Because my job is non-traditional, my schedule is too, but I do still take two days off in a row each week because I have to do laundry and go to the store and generally have a life. I frequently get requests to work on these days and I always reply simply that I’m not available, but often clients will press for details or pressure me to work anyway. It’s difficult for me to say no, especially in situations in which they are very reliant on me, but when I don’t take my normal “weekend,” my mental health really suffers. How can I be clear – but polite – about the time that I need to myself, and how much of an obligation do I have to explain how I’m planning to use that time?
For reference, I’m not a freelancer. I work for a company which assigns and manages clients, but I set my own schedule and I have a lot of flexibility. Unfortunately, though they are generally good employers, they aren’t very supportive in this area – employees at my level earn them LOTS of money, so they basically want us to work as much as we can, and they’d happily have me work from noon to midnight (which I do from time to time) every day of the week.

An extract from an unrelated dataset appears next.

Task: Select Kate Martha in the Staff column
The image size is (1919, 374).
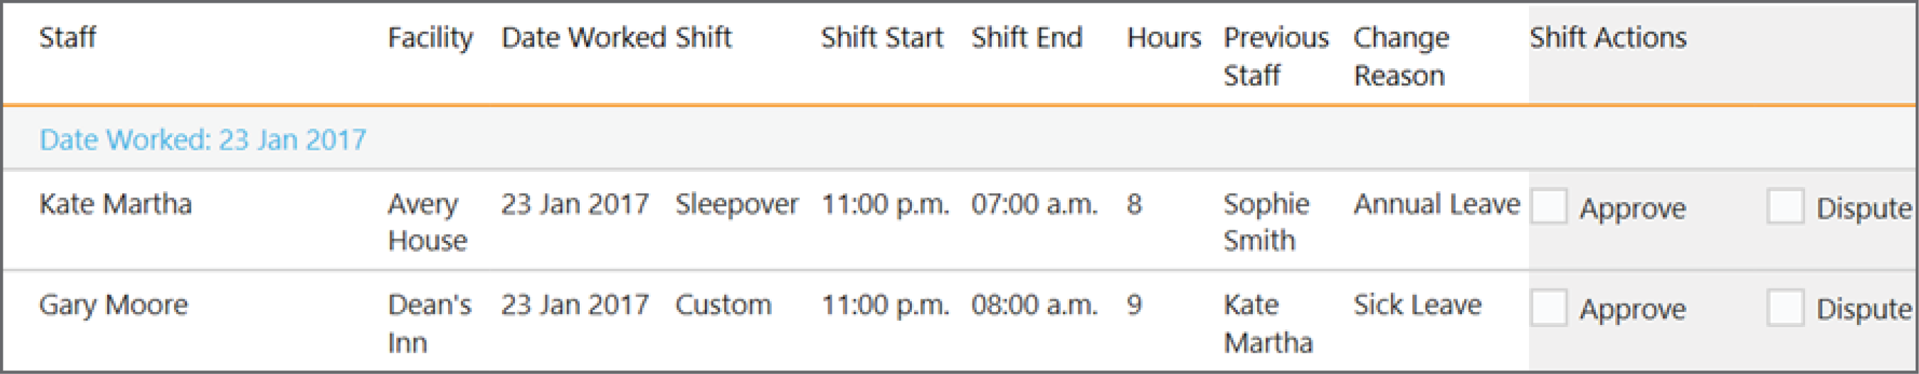Action: 115,203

You don’t need to explain anything about how you’re planning to use that time. You should just be able to say, “I’m sorry, I’m not available on Sunday, but I can see you on Monday if you’d like.” And if someone pushes, you can say, “I’m fully booked then” or “don’t have any time open then.” You don’t need to specify “that’s my day off” if that seems to invite people to push you to make an exception for them; sticking with some version of “that time is booked up” is likely to be harder to argue with. (And it’s not a lie — that time is booked up; it’s just booked with your weekend, rather than another client. And you don’t need to explain that.)
4. Can I treat a job fair like a networking event?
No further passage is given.